Nestled between green farms and seasonal waterbodies, in the fold of lush hills, Amanbagh is one with its surroundings. The entrance is discreet, down a dirt track leading off the tarred road. Once you’re past the gates, you have to pinch yourself to make sure you’re not dreaming. Set in stately lawns under the shade of old-growth trees are classical havelis and villas with rose-hued cupolas typical of this part of Rajasthan. Yet, it’s all completely modern. That’s the thing about Aman Resorts: there’s an unmistakable sense of place, yet there’s a distinct, international idiom that instantly identifies it as an Aman.
Amanbagh, the ‘garden of peace’, was designed by the legendary architect Ed Tuttle, who passed away in June 2020 in Paris. Tuttle also designed the first Aman property—Amanpuri in Phuket—which opened in 1988 and signalled a paradigm shift in how high-end resorts were conceived and what they thought fit to offer to their clientele. The dramatic central pool around which Amanbagh is arranged is a signature Tuttle touch. Using local materials like sandstone and marble, the property features a lot of local elements and embellishments. It’s difficult to imagine this is the work of an American architect.
Surrounded by fruit trees and flowering shrubs—which require a lot of industrious tending by a devoted army of gardeners—Amanbagh’s Pavilions and Suites create a cool and welcoming contrast to the stark, arid beauty of the Aravalis. Some feature private pools, terraces and courtyards while all have a grand palatial feel, reflecting their royal past as a former hunting ground for the Maharaja of Alwar. The top accommodation on offer, the 203 square metre Pool Pavilion offers guests their own spacious garden courtyard and a private swimming pool within the resort’s verdant setting. The 9m by 3m pool is temperature-controlled and you’ll have a hard time getting out of it.

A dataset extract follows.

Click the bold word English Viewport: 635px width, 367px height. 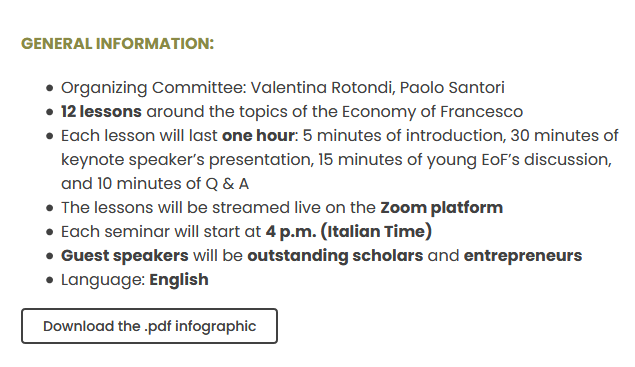pyautogui.click(x=179, y=280)
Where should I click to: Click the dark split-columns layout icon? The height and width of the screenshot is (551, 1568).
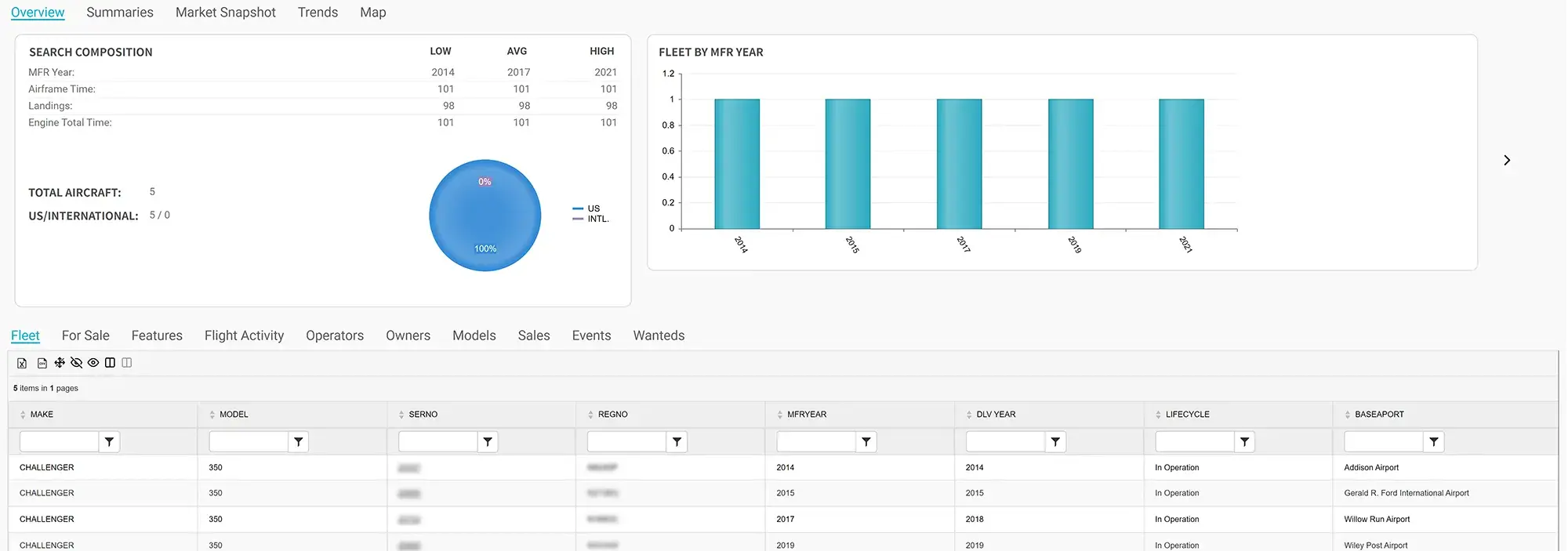click(110, 363)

Inside, a king-sized bed, living area with large daybed, writing desk and armchairs, and a spacious dressing area with twin-walk-in wardrobes come together to create a haven fit for royalty. The en suite bathroom is filled with natural light, bringing the outside in, and a bathtub carved from Udaipur green marble sitting in the centre adds an opulent feel. Everywhere, there is a sense of space, space and more space.
The General Manager
Hemendra Singh, who hails from the royal family of Kushalgarh, is a son of the soil in more ways than one. An old Aman hand, he understands the ethos of the chain intuitively and is implementing interesting new initiatives to take the brand story forward.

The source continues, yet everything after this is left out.